Resampling - p.9 Data Analysis with Python and Pandas Tutorial



Welcome to another data analysis with Python and Pandas tutorial. In this tutorial, we're going to be talking about smoothing out data by removing noise. There are two main methods to do this. The most popular method used is what is called resampling, though it might take many other names. This is where we have some data that is sampled at a certain rate. For us, we have the Housing Price Index sampled at a one-month rate, but we could sample the HPI every week, every day, every minute, or more, but we could also resample at every year, every 10 years, and so on.

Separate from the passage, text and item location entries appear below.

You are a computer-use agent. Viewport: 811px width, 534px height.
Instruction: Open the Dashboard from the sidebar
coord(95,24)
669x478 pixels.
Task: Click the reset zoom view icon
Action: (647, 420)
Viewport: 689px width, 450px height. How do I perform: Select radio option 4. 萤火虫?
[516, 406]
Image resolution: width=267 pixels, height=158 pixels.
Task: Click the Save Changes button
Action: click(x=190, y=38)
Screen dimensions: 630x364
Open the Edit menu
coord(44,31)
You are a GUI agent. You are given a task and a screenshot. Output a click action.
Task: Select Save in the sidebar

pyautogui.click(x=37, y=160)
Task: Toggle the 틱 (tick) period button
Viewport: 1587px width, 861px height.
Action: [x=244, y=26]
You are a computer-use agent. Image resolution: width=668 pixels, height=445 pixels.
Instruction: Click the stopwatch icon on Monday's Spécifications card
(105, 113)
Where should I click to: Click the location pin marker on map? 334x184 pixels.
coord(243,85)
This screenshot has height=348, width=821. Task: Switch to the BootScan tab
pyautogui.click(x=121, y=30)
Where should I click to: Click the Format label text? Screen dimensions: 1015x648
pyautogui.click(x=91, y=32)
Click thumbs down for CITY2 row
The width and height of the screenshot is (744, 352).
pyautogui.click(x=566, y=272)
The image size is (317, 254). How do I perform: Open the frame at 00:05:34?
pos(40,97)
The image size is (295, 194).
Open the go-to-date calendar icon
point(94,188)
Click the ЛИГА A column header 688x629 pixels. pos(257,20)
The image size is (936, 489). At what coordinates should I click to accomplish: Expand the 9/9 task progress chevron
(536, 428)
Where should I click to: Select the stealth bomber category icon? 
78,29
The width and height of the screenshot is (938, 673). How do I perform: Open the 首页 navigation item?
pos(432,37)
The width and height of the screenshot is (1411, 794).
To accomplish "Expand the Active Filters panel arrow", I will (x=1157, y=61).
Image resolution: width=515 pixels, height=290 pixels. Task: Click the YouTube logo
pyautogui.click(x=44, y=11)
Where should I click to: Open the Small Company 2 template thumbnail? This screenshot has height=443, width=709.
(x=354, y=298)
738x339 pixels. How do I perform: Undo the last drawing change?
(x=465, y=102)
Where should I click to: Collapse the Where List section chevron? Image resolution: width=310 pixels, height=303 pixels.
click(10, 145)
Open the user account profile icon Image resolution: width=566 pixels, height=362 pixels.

Another environment where resampling almost always occurs is with stock prices, for example. Stock prices are intra-second. What winds up happening though, is usually stock prices are resampled to minute data at the lowest for free data. You can buy access to live data, however. On a long-term scale, usually the data will be sampled daily, or even every 3-5 days. This is often done to keep the size of the data being transferred low. For example, over the course of, say, one year, intra-second data is usually in the multiples of gigabytes, and transferring all of that at once is unreasonable and people would be waiting minutes or hours for pages to load.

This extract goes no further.